Although such color sorters were a great improvement over the earlier manual sorting methods, the optics employed by them was sensitive and susceptible to error readings. The formation of a ratio signal requires first of all that the photo-multipliers receive light from the same point (on the tomato) and at the same time. Otherwise, the ratio signal is meaningless and the respective output signals are error signals which may lead to the rejection of a good tomato or to the acceptance of a cull.
When the image of the tomato is sensed by the photo-multipliers, great care must be taken that one of the photo-multipliers does not receive a predominant portion of its light from one part of the tomato while the other photo-multiplier receives a predominant portion of its light from another part of the tomato. Even the slightest misalignment of the components of the optics can lead to such a result. Accordingly, prior art systems of the type discussed above had to be manufactured with the utmost precision which, in turn, rendered them relatively expensive. Moreover, they required correspondingly more maintenance.

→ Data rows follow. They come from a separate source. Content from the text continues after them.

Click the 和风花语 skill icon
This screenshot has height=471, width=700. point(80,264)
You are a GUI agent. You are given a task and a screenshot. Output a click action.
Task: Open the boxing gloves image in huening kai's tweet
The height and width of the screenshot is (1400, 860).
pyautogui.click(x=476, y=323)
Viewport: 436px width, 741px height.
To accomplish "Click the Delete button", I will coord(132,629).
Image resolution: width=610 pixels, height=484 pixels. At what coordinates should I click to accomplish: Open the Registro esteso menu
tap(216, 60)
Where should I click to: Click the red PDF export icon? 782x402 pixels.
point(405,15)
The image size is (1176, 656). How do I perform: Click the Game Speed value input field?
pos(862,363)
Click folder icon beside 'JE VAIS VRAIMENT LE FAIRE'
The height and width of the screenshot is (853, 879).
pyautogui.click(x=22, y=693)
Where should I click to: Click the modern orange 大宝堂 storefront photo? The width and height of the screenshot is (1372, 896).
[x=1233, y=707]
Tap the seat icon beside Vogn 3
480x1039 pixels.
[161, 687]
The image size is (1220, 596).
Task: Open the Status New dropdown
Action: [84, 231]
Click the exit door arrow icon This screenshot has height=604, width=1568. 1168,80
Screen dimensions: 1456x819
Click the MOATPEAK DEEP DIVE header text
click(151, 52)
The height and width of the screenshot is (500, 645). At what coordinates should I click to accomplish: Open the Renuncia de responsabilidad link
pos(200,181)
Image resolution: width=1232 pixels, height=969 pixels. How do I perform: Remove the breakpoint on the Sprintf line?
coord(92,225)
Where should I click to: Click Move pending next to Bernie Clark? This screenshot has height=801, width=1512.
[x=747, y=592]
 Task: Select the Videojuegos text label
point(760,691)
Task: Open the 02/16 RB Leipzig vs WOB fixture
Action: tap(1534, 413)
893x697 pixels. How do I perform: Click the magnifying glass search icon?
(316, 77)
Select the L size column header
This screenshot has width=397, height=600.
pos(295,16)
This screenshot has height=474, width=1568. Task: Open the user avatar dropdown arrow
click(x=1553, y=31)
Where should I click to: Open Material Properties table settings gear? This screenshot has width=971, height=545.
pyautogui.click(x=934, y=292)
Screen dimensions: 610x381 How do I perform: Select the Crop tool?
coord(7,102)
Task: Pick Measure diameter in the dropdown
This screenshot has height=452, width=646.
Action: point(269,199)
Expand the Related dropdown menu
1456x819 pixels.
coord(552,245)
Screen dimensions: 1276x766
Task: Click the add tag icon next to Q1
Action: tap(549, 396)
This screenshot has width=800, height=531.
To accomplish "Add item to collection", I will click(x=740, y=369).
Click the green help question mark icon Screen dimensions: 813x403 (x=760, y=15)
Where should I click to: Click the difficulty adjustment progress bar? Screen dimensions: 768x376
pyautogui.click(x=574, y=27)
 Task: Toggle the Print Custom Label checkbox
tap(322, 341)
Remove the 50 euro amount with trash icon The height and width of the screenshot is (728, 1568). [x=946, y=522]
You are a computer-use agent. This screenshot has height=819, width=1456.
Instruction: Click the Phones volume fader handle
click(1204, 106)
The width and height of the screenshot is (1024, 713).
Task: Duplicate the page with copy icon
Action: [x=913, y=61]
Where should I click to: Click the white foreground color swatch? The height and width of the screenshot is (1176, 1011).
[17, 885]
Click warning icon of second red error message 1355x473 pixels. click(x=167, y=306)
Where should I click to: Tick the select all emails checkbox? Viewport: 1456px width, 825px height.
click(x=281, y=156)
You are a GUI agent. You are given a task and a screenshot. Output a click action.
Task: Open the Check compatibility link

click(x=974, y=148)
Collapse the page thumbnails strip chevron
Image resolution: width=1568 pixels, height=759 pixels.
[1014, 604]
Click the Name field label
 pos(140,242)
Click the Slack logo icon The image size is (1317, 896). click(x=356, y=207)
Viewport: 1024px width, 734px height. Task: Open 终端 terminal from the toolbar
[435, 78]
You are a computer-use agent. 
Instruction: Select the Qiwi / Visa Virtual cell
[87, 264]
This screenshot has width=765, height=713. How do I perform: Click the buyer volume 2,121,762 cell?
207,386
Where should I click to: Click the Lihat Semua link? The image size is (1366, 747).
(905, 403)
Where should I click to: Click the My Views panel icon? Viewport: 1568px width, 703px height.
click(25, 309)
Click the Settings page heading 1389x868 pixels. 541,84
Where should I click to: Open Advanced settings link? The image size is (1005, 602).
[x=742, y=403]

Lastly, in the rough environment of a tomato harvester, with continuous shock, vibration, dust and the like, slight optical misalignments could at times occur during use of the sorter. Any of these events can result in prolonged and expensive machine downtimes to effect the necessary repair. Since the tomato harvesting season is normally very short, a machine downtime of only a few days could seriously shorten the usefulness of the harvester for that year. In addition, if slight misalignments go undetected during harvesting operations large quantities of tomatoes, normally in the order of hundreds of tons for only a single day's production, might be rejected by processing plants due to an unacceptably high level of culls, e.g. green tomatoes in the total mass of tomatoes. In such an event, the tomatoes must be re-sorted, frequently an impossible task, or they must be discarded. In either event, the economic loss to the farmer is very large.